» **Texte de l'exercice**

——

Ebola en RDC : Urgence internationale Oui, mais à Butembo les avis convergent vers la prise en compte des réalités locales

Photo ACTUALITE.CD.

Bien que surpris par la déclaration d'une épidémie en voie d'être maîtrisée comme une urgence sanitaire mondiale, à Butembo, des acteurs encouragent et appellent à ne pas baisser les bras. Dans la ville de Butembo, l’une des entités du Nord-Kivu touchée par la dixième épidémie d’Ebola depuis près d’une année, ce sont des réactions de surprise, de désolation et de qui sont enregistrées ce jeudi 18 juillet, au lendemain de la déclaration par l’Organisation mondiale de la santé (OMS) de cette épidémie comme une « urgence de santé publique de portée internationale ».

« La décision de l’OMS n’a pas de raison d’être dès lors que la communauté (victime d’Ebola, Ndlr) a commencé à adhérer et à s’engager, et les cas d’Ebola commencent à diminuer », a déclaré à ACTUALITE.CD, sur fond de surprise, M. Edgar Mateso, vice-président de la société civile du Nord-Kivu, à l’annonce de la déclaration par l’Organisation mondiale de la santé (OMS) de l’actuelle épidémie d’Ebola qui sévit au Nord-Kivu et en Ituri, en République Démocratique du Congo (RDC).

En effet, par cette décision, l’OMS considère l’actuelle épidémie d’Ebola comme une menace à la santé publique au-delà des frontières de la RDC, et invite, entre autres, les Etats à « renforcer et maintenir » leurs capacités en vue de la surveillance épidémiologique et de riposte. « Tant mieux, pourvu que ça ne démotive la communauté et ne ramène la situation ancienne de méfiance », prévient M. Edgar Mateso. Une prévention, car cette décision arrive alors que Butembo commençait déjà à connaître la diminution des cas, après qu’il en a connu la flambée entre février et mai 2019, à la suite de résistances et attaques contre les équipes de riposte.

« Mais depuis quelques semaines maintenant, la tension a baissé. Des cas de résistance et attaques, on en connaît de moins à moins. Et le résultat est là : on n’enregistre plus assez de nouveaux cas confirmés comme avant. Même si la situation générale demeure alarmante, il faut éviter de faire trop de coups de pub autour de la mobilisation, car les communautés qui commencent à adhérer et à s’engager d’elle-même contre la maladie, risquent de douter de l’intention de toute cette forte mobilisation contre une épidémie qui devient de plus à plus maîtrisée à Butembo », conseille-t-il.

Des préalables pour capitaliser la mobilisation internationale

M. Jules Vahikehya, le député national invalidé du territoire de Beni, craint cependant qu’on puisse aller chercher des solutions très haut, à travers cette mobilisation de la communauté internationale, sans pour autant résoudre les facteurs locaux qui ont concouru à la propagation de l’épidémie.

——

» **Contenu affiché**
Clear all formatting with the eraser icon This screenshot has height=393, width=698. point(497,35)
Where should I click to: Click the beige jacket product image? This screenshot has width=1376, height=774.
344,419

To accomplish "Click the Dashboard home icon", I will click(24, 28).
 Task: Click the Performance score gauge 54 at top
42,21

——

» **Questions**
A. Recopiez le passage de l'article sur Ebola à Butembo qui commence à « M. Jules Vahikehya, le » et se termine à « propagation de l’épidémie. ».
B. Pour chacune des affirmations suivantes, indiquez par oui ou par non si elle concorde avec l'article sur Ebola à Butembo, en citant les mots de l'article qui tranchent : (i) l'OMS a déclaré l'épidémie urgence de santé publique de portée internationale ; (ii) Edgar Mateso est le président de la société civile du Nord-Kivu ; (iii) Butembo a connu une flambée des cas entre février et mai 2019.
C. Donnez la suite de l'article sur Ebola à Butembo, à partir de sa dernière phrase.
Les entrées n'ont aucun rôle dans cet exercice.

» **Réponses par point**
A.
M. Jules Vahikehya, le député national invalidé du territoire de Beni, craint cependant qu’on puisse aller chercher des solutions très haut, à travers cette mobilisation de la communauté internationale, sans pour autant résoudre les facteurs locaux qui ont concouru à la propagation de l’épidémie.

B.
(i) Oui : « la déclaration par l’Organisation mondiale de la santé (OMS) de cette épidémie comme une « urgence de santé publique de portée internationale » ».
(ii) Non : « M. Edgar Mateso, vice-président de la société civile du Nord-Kivu ».
(iii) Oui : « après qu’il en a connu la flambée entre février et mai 2019 ».

C.
« Il y a des erreurs qu’on doit chercher à régler d’abord à l’interne, avant de solliciter l’appui de la communauté internationale. C’est par exemple le problème de gestion de frustration du personnel des structures sanitaires locales qui sont négligés, alors que ce sont eux qui maîtrisent les communautés qu’ils gèrent au quotidien, il y a aussi des problèmes de mauvaise communication sur la maladie qui aide à amplifier les rumeurs, il y a le problème de gestion de la logistique de riposte qui tique les communautés, mais aussi le problème de l’inadéquation entre certaines pratiques des équipes de riposte et les us et coutumes des communautés locales. Solliciter la mobilisation de la communauté internationale sans chercher à résoudre d’abord ces problèmes, c’est tourner en rond », indique-t-il à ACTUALITE.CD.

Mais en attendant cette mobilisation internationale, le député national Eric Kamavu, élu à Butembo sur la liste du RCD-KML (dont le président Antipas Mbusa Nyamwisi est impliqué dans la riposte contre Ebola), appelle la population à poursuivre la surveillance et le respect de mesures d’hygiènes.

« Nous ne pouvons pas croiser nos bras face à ce fléau. La communauté internationale nous viendra en aide si elle constate que nous travaillons nous-mêmes pour notre autoprise en charge. Sachons que la solidarité internationale est souvent théorique, et qu’Ebola sera complètement vaincu si nous respectons les conseils et les règles d’hygiène tel que fixés par les agents de santé », conseille-t-il.

Le ministère congolais de la santé publique a pris acte de la décision de l'OMS de déclarer l'épidémie d'Ebola qui frappe les provinces du Nord - Kivu et de l’Ituri comme une urgence sanitaire de portée mondiale. Dans un commentaire rendu public après la réunion du comité d'urgence de l'agence onusienne, le ministère de la santé a dit espérer que "cette décision n’est pas le résultat des nombreuses pressions de différents groupes de parties prenantes".